→ **Task material**
• • •
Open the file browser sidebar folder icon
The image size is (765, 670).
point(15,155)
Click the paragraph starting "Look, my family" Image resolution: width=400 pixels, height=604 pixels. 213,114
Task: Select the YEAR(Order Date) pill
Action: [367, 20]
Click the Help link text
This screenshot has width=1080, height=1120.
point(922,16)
• • •
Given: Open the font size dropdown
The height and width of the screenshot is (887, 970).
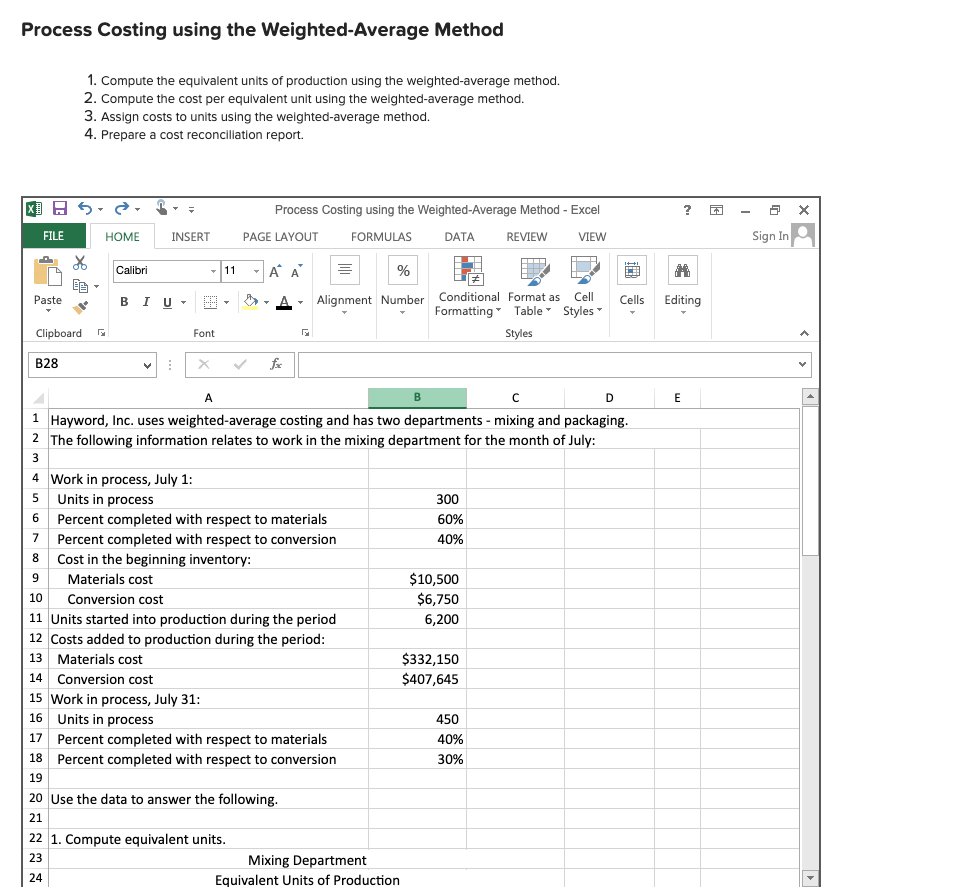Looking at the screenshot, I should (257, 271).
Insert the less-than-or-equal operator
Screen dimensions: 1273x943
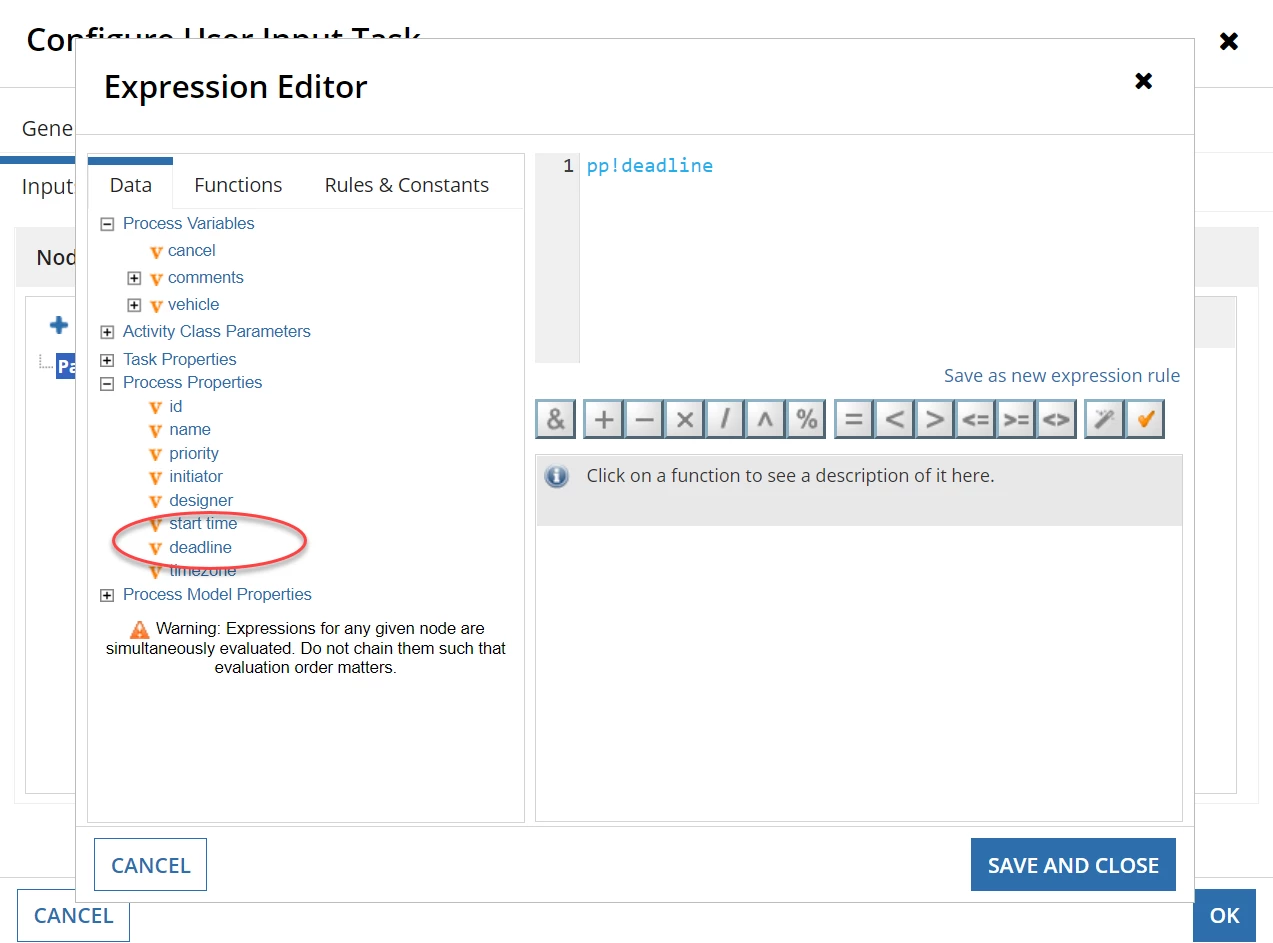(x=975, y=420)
• • •
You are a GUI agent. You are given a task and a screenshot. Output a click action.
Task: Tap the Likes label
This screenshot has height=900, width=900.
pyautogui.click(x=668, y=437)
• • •
→ **What you need to do**
Determine how many lines in the listing above hold the string "Open", then write only the number.

→ **Your solution**
2